Cells are the basic structural and functional units of every living organism, including our body. Every cell in our body has a different function and contains deoxyribonucleic acid or DNA. DNA is a sequence of chemical units, the amino bases, called adenine (A), thymine (T), guanine (G), and cytosine (C). DNA bases pair with each other, A with T and G with C, to form the base pairs. Each base is attached to a sugar molecule and a phosphate molecule, forming a nucleotide. Nucleotides are arranged in two long strands that form the double helix of DNA.

What is a gene?

In cells, the human genome is packed into larger units, the chromosomes. Every person has two copies of chromosomes, each inherited from each parent. Each chromosome contains many genes. Genes are small sections of the long strand of DNA, with a specific unique sequence, in the size of some hundred to millions of DNA bases, in humans. According to the Human Genome Project, humans are estimated to have 20.000 to 25.000 genes. Most genes are the same in all people, but a couple of them are slightly different. Alleles are forms of the same gene with small differences in their sequences, responsible for each person’s different and unique characteristics.

What is a mutation?

The changes within the sequence of DNA in human genes are called genetic variation. Mutations and polymorphisms are types of genetic variation. Mutations are relatively rare, while polymorphisms are more frequent. Single Nucleotide Polymorphisms (SNPs) are variations that occur when just one nucleotide is altered along with the billion base pairs of DNA sequence. A person can carry millions of them. Some genetic variations may cause or modify a disease risk, but some other changes may lead to no increased risk or a neutral presentation regarding a specific characteristic.

What is a genetic test?

New technologies are enabling faster and accurate detection of genetic variants. Genetic testing involves examining biological samples (blood, saliva, urine, tissues, etc.) to determine the existence of a change in DNA. They are useful in determining whether an individual has a specific condition or may develop one in the future. That information is beneficial for the diagnosis, treatment, or prevention of several health problems.

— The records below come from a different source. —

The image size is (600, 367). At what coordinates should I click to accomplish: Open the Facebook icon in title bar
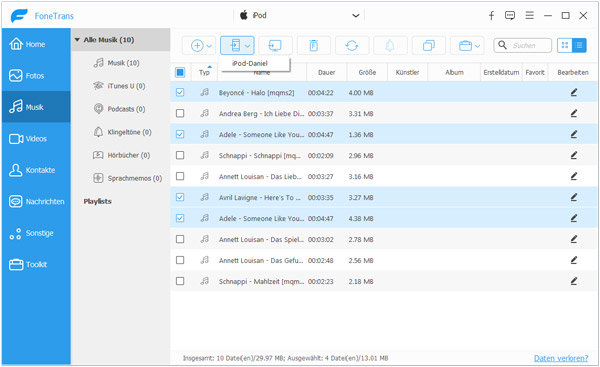pos(491,15)
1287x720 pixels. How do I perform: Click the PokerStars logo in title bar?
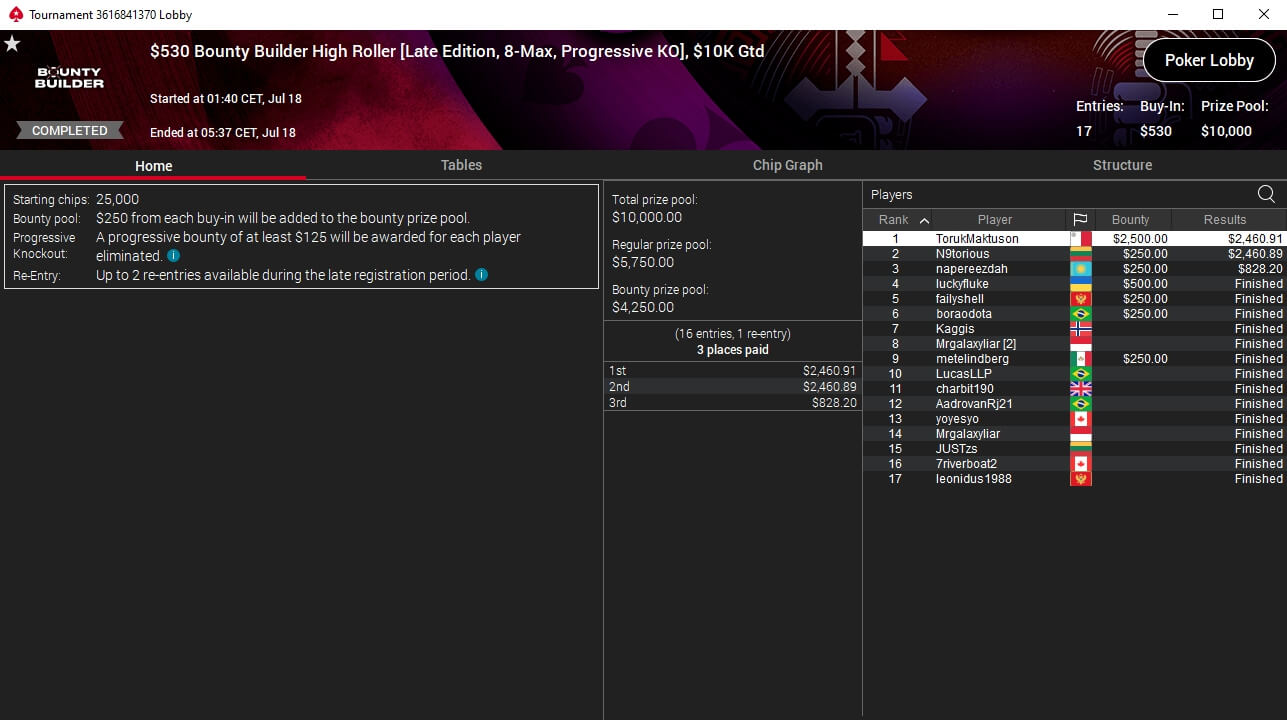click(15, 15)
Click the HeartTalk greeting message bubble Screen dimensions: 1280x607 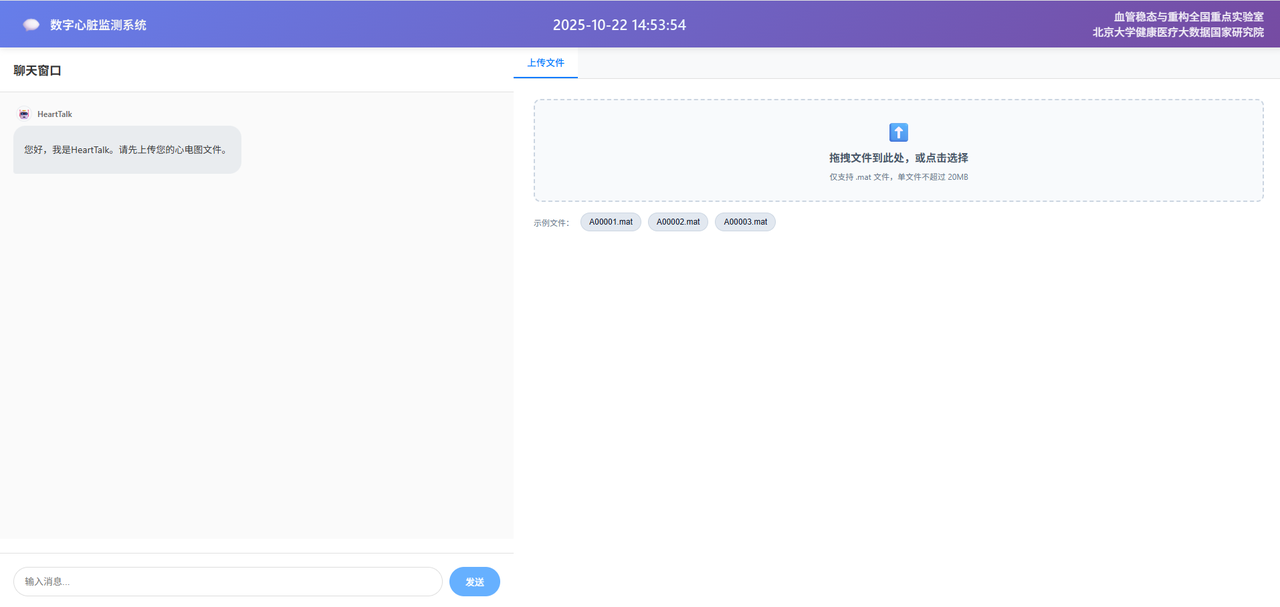click(x=127, y=150)
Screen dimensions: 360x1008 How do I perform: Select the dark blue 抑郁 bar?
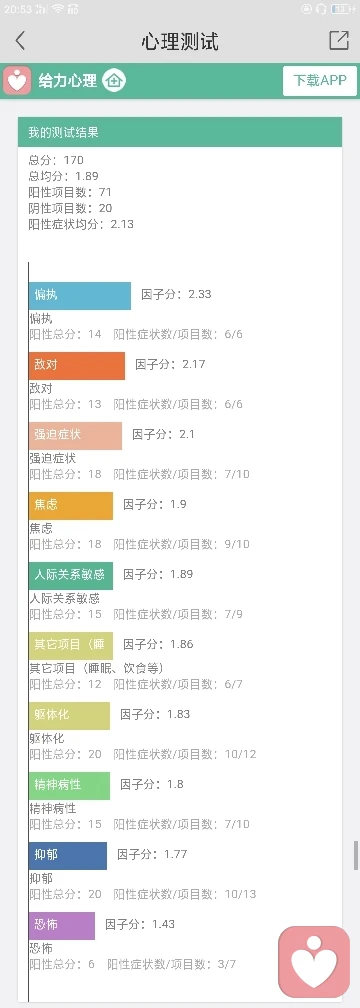pos(68,856)
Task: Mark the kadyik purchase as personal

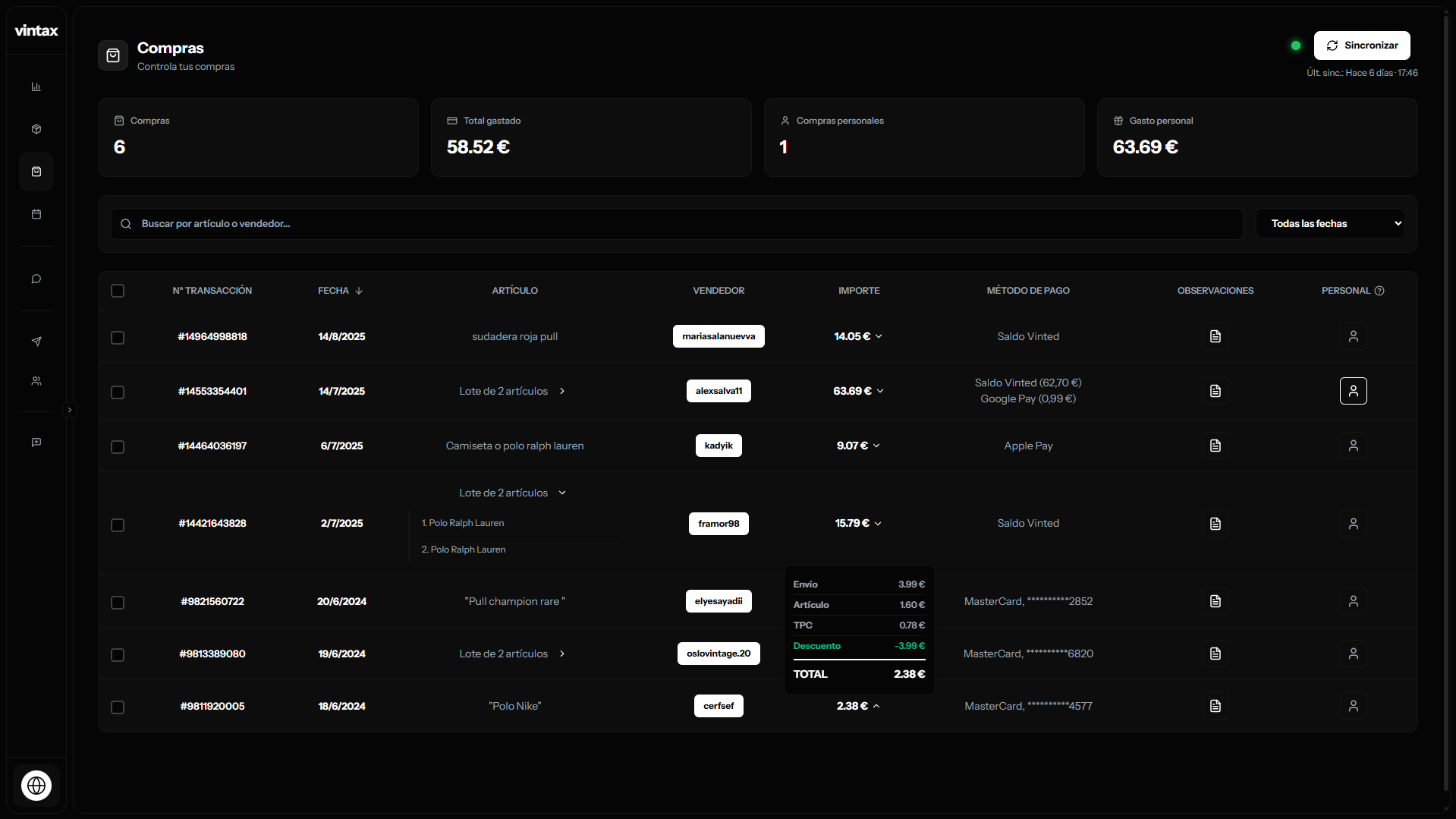Action: [1353, 446]
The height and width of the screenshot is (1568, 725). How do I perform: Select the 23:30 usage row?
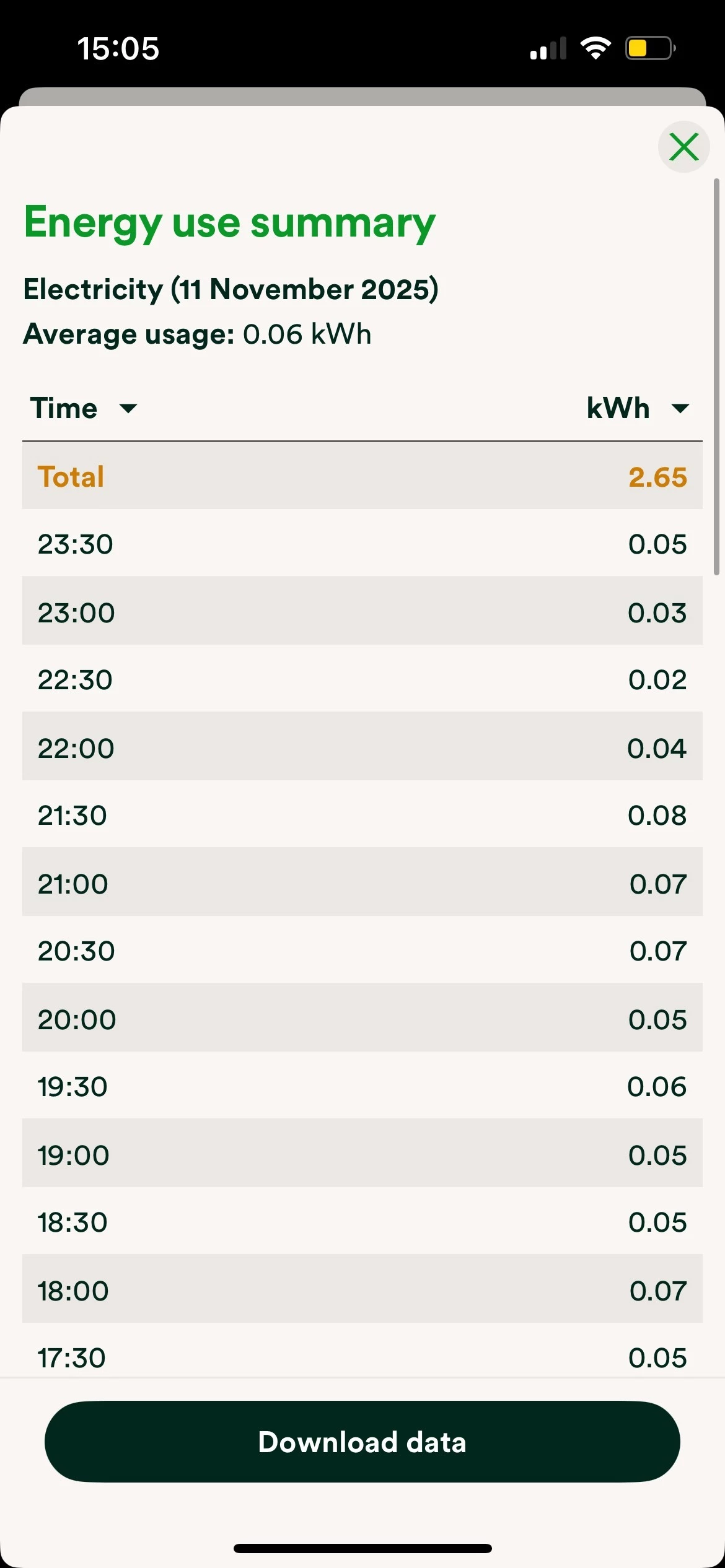[362, 544]
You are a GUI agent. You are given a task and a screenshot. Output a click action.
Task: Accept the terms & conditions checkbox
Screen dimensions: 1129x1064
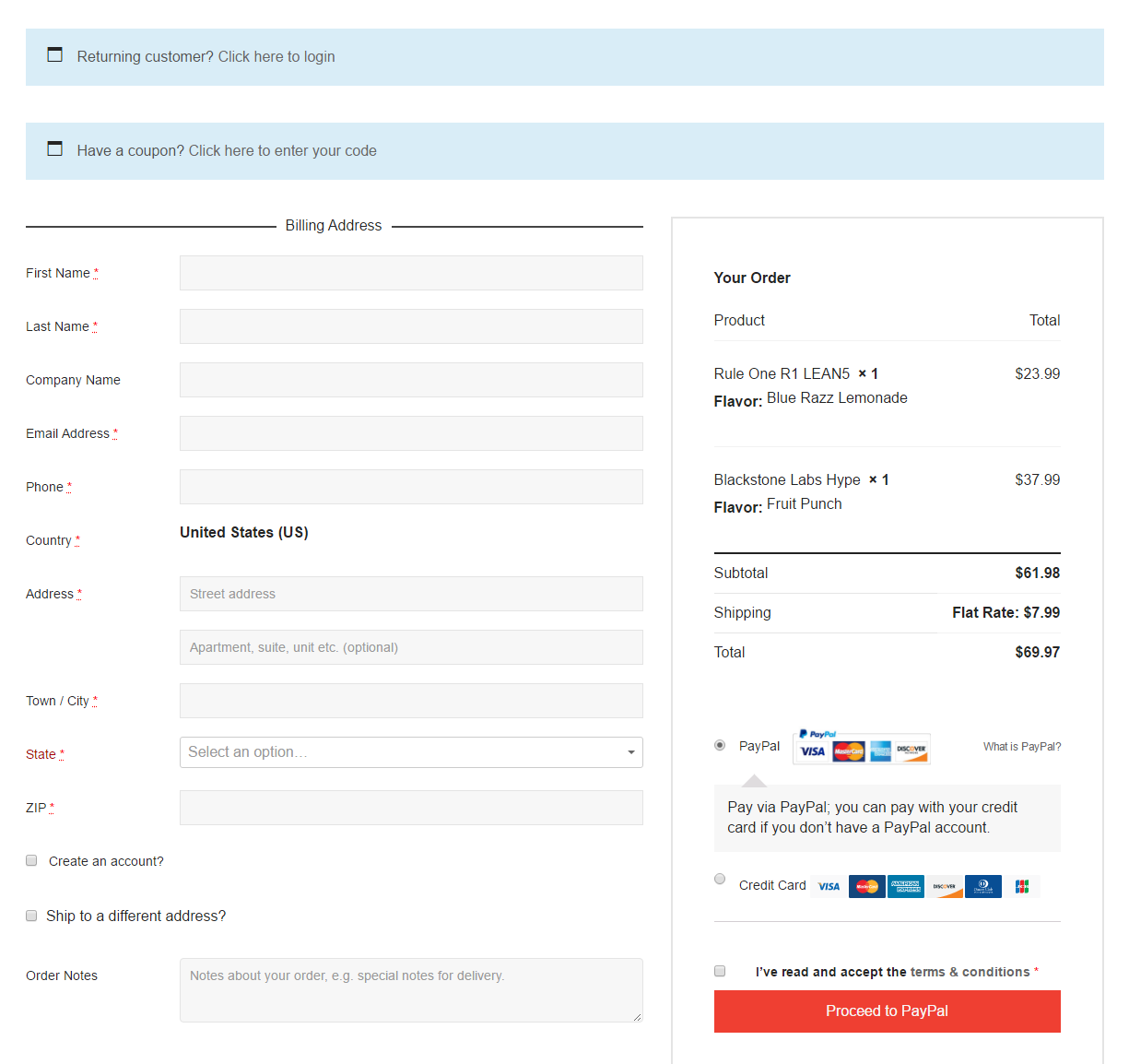click(x=720, y=971)
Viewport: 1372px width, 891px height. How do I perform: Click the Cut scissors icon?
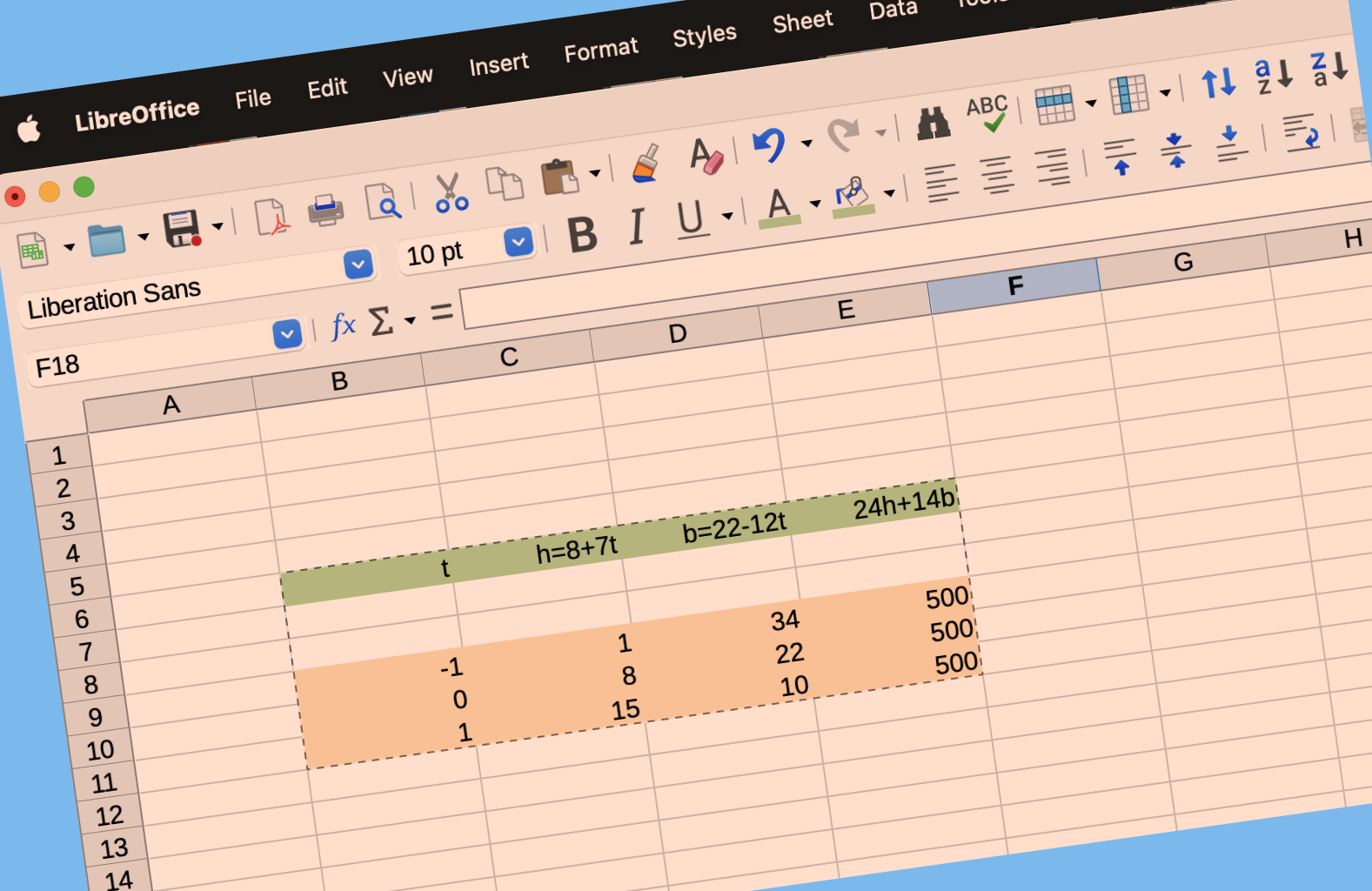click(x=451, y=192)
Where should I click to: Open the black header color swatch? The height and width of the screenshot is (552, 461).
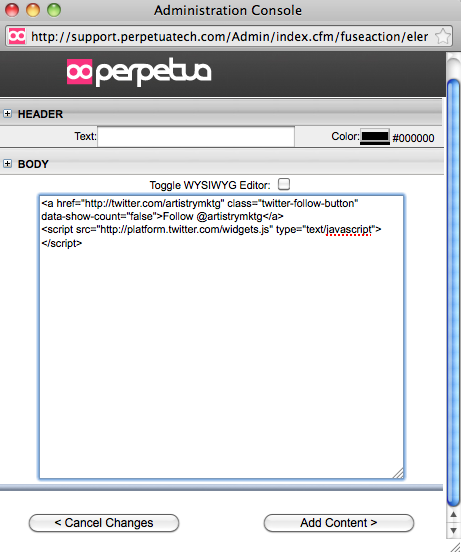point(375,137)
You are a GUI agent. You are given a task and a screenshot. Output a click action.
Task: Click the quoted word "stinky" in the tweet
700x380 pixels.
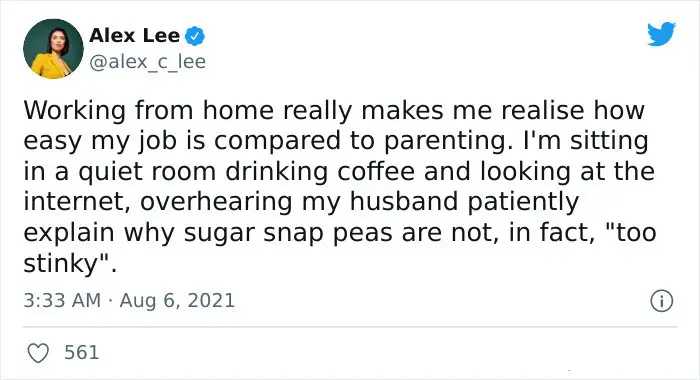point(60,264)
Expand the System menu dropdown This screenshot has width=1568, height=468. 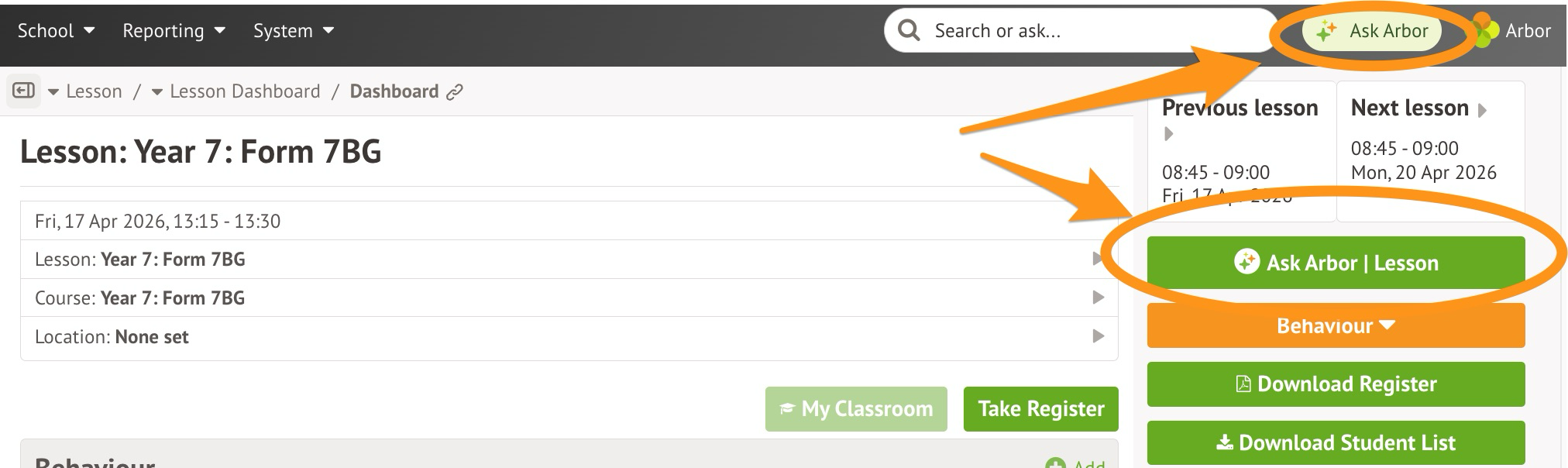[293, 31]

How is a molecular diagnostic genetic test performed?

New technologies allow direct DNA analysis when the gene sequence of interest is known. A DNA test can be performed on any biological sample and requires a small amount of sample. Several different molecular technologies can be used, such as direct sequencing, comparative genomic hybridization, DNA microarray, protein microarray, and Polymerase Chain Reaction (PCR), which is the one we use. PCR is the most typical procedure used to amplify targeted sections of DNA through repeated cycles of denaturation (heat-induced separation of double-stranded DNA), annealing (binding the specific primers of the targeted section to parent DNA strand), and elongation (extension of the primer sequence to form a new copy of the target sequence). The amplified product can further be tested.

What is Pharmacogenomics?

Pharmacogenomics describes the different drug responses and outcomes in patients who are treated with the same drug. Pharmacogenomics aims to maximize the therapeutic effects, minimizing the risk of adverse reactions with tailored drug treatments depending on a person’s genetic background, referred to as personalized medicine. The genes can be the key to prescribing the best available drug therapy from the beginning instead of relying on the trial-end-error method for matching patients with the proper drugs. What’s also very interesting is that pharmacogenomics has the potential to reduce the healthcare costs associated with hospitalizations due to adverse drug reactions and multiple drug prescriptions.